# Problems to solve:
A. Copy everything from "In regards to" down to "compares to Christ." in the post on the Zeitgeist video's claims, word for word.
B. Carry on the post about the Zeitgeist video's claims, picking up after its last sentence.

# Reading text:
Christianity Indo-European

Zeitgeist fallacies

In regards to famous “Zeitgeist” video that has been used to debunk Christianity…and, in turn, Christians have been able to use some of these falsehoods to try and disprove “all paganism” Zeitgeist getting a few things wrong doesn’t take away from other similarities or the similarities that are true. In this post, I will address two of the many Gods that Zeitgeist mentions and compares to Christ.


Zeitgeist claims.
1. Dionysus was born of a virgin on December 25th
2. He was a traveling teacher who performs miracles
3. He was called “holy child” and placed in a manger
4. He turned water into wine
5.Was known as God of the Vine
6. He rode in the triumphant procession on a donkey
7. He was a king that was ritually killed and eaten in a Eucharistic ritual
8. He rose from the dead on March 25th
9. He was depicted as being hung on a tree crucified
10. He was called King of Kings, God of Gods, God’s begotten son, savior, redeemer, anointed one, and the Alpha and Omega
11.Has the same trial is Jesus

1. Born on the 25th is irrelevant as even Jesus wasn’t born then. It was an established date to synch a lot of different religious practices around the solstices at that time. He also wasn’t born of a virgin, but it was a divine birth. His father was Zeus and his mother was Semele. The “virgin” thing is primarily a Christian concept to make it seem like their God didn’t have relations with Mary. God (Sky father figure) having relations with a human/mortal is very common in Indo-European Faiths. Hera targeting Dionysus and Zeus saving him (by sewing his body / remains to his leg until he was reborn….kind of like being rejoined to God…which is similar to Christ) is similar in many aspects to Heracles. Both are heroic savior figures (literally rescuing and aiding people) that predate Jesus. The divine savior being sacrificed and reborn or coming again is an Indo-European concept not particularly a Christian one. Virgin births aren’t uncommon for leaders of Rome when you take for example that Romulus and Remus were virgin births.

# Information provided:

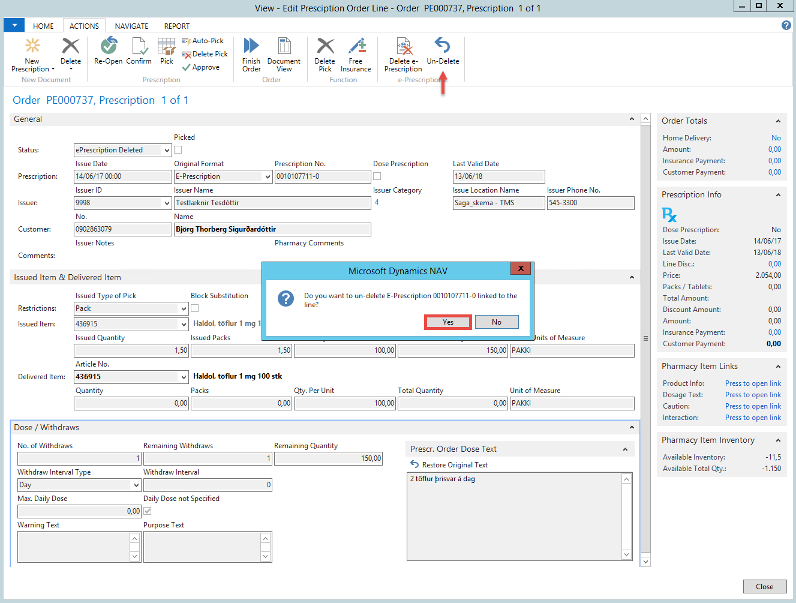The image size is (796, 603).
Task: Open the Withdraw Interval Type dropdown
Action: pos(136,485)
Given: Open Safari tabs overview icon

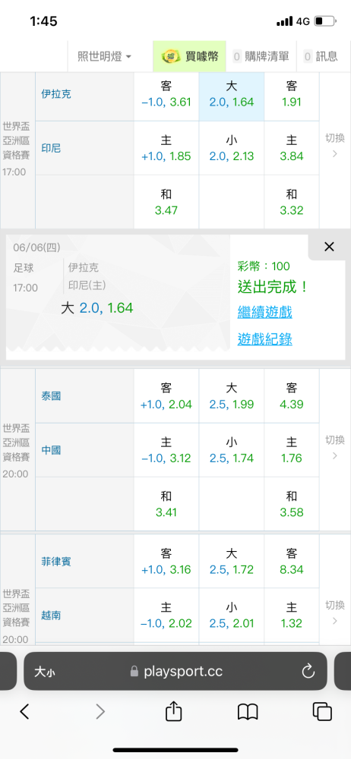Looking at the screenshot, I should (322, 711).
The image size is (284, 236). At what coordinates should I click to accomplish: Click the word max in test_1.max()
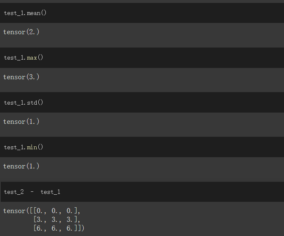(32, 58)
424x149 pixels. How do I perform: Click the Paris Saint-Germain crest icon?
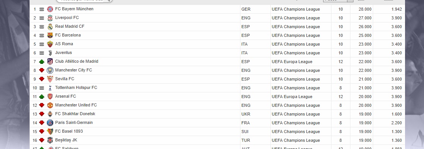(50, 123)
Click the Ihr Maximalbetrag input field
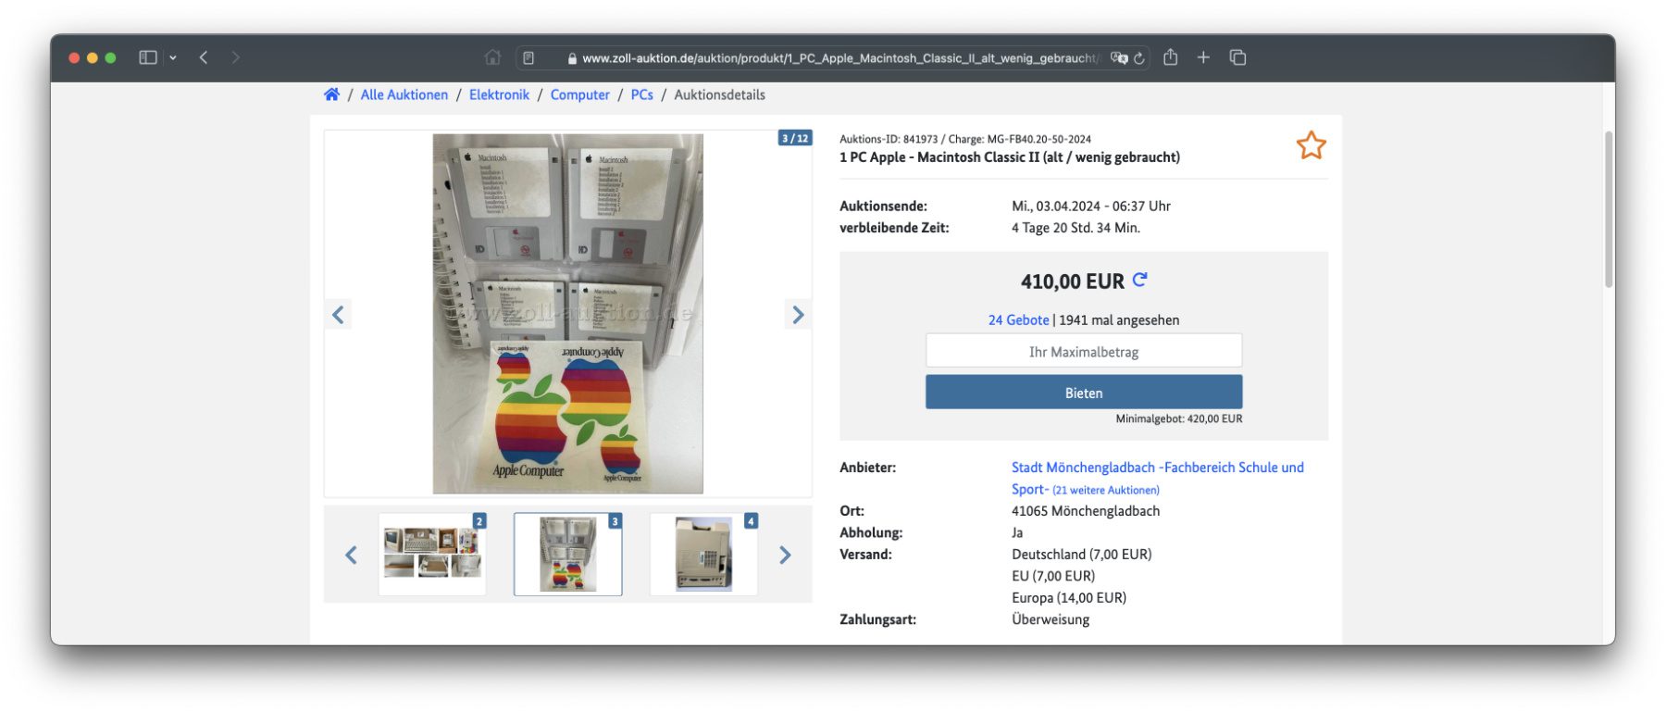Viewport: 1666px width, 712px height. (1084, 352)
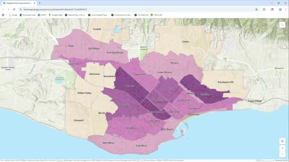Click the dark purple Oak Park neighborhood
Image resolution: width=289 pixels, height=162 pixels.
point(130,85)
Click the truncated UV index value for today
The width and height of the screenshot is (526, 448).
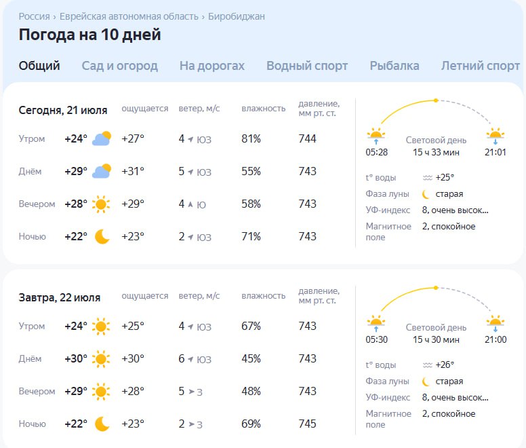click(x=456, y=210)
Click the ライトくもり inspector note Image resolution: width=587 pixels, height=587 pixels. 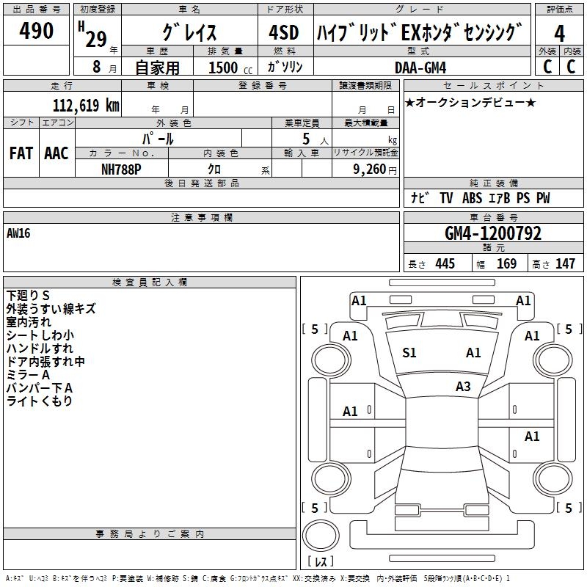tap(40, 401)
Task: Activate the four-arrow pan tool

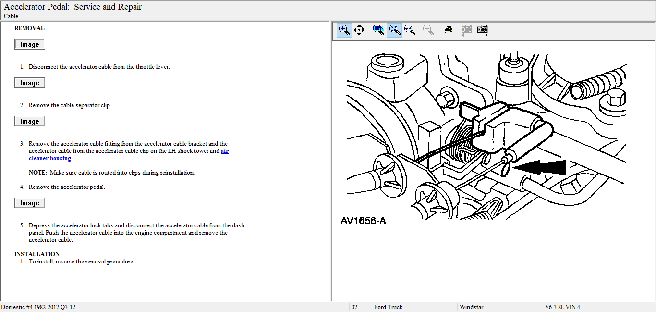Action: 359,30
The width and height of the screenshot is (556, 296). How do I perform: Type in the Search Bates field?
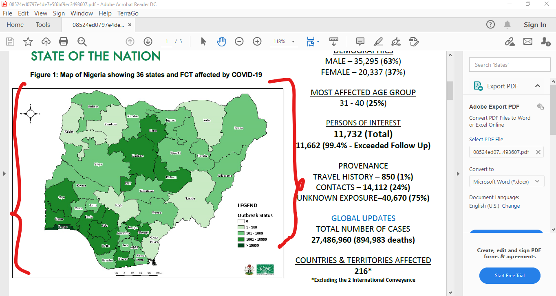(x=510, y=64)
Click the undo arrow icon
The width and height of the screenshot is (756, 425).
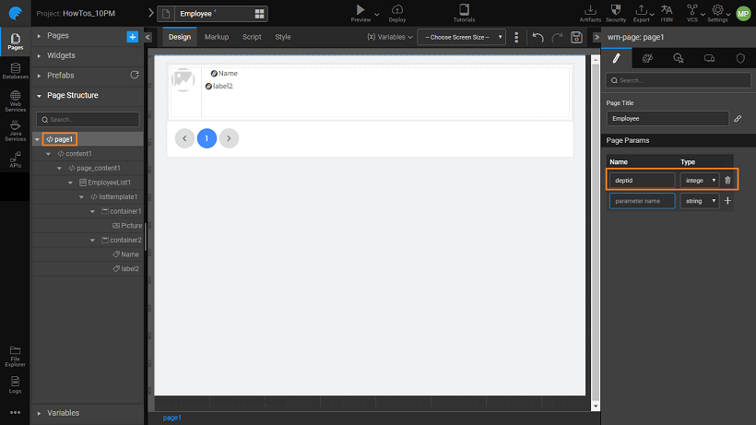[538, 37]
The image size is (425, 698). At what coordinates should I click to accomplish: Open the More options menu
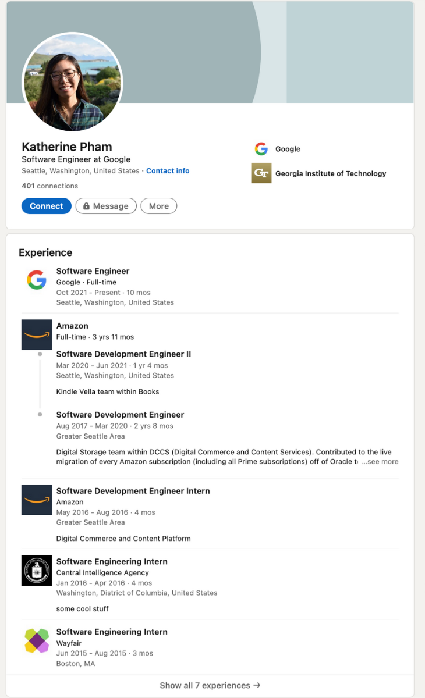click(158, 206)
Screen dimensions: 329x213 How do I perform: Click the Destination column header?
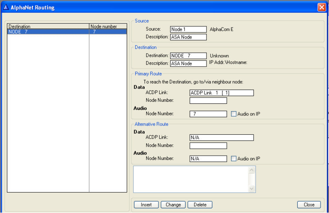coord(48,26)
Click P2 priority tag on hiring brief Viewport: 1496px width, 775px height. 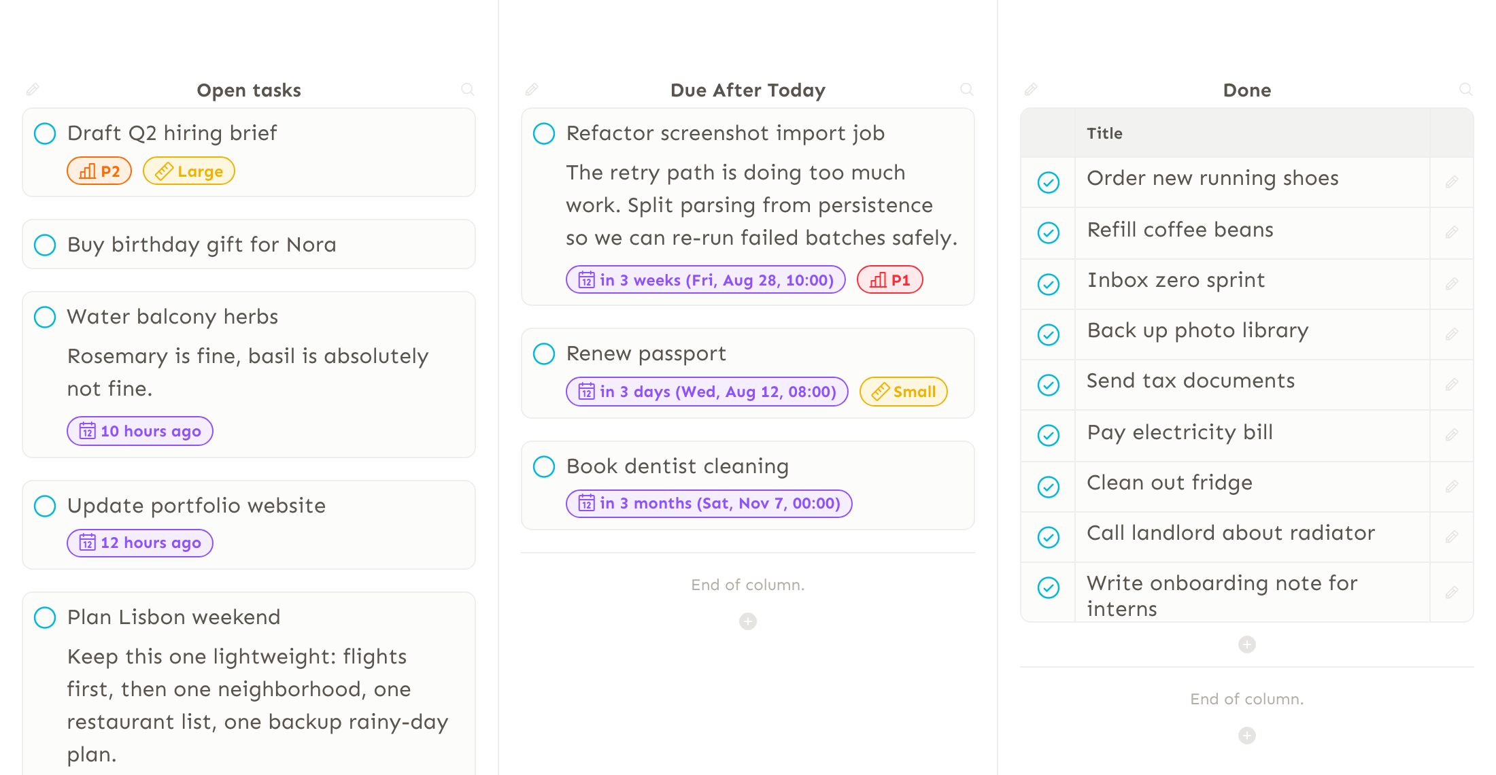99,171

# Results for each task:
A.
In regards to famous “Zeitgeist” video that has been used to debunk Christianity…and, in turn, Christians have been able to use some of these falsehoods to try and disprove “all paganism” Zeitgeist getting a few things wrong doesn’t take away from other similarities or the similarities that are true. In this post, I will address two of the many Gods that Zeitgeist mentions and compares to Christ.

B.
2. Him being a wondering teacher is a universal truth primarily for Indo-European and Aryan faiths. Many of which were well established before Christianity and could have been seen as competing faiths during the rise of the Christian cult.
3. Facts regarding his being born in a manger are indeed false. But the manger concept in Christianity is just a political ploy to cuck Zoroastrianism and Mithraism by making Magi bow to another god. This is another way to have control by merging other similar concepts under your new concept. Any miraculously born Child or Demi-God could be called a “Holy Chile”. This applies to the Buddha as well as many Indo-European figures. Therefore Irrelevant.
4~5. Yes, Dionysus is considered the God of the vine and the God of wine. Turning water into wine is referenced here. He and his Roman equivalent Bacchus are worshiped as Gods of the winery and wine.
6. Yes, riding a horse is a way to symbolize a king or general returning victoriously to the people. If the bible is taken a myth then it follows this concept primarily as a device to meet that motif. I personally couldn’t find any references myself to Dionysus riding a horse. Though riding a Panther in various paintings. Paintings of Bacchus have depicted being drawn in on a horse. Both with a hero’s victorious return style procession. Technically these Gods are the same. This is known often as The Triumph of Bacchus.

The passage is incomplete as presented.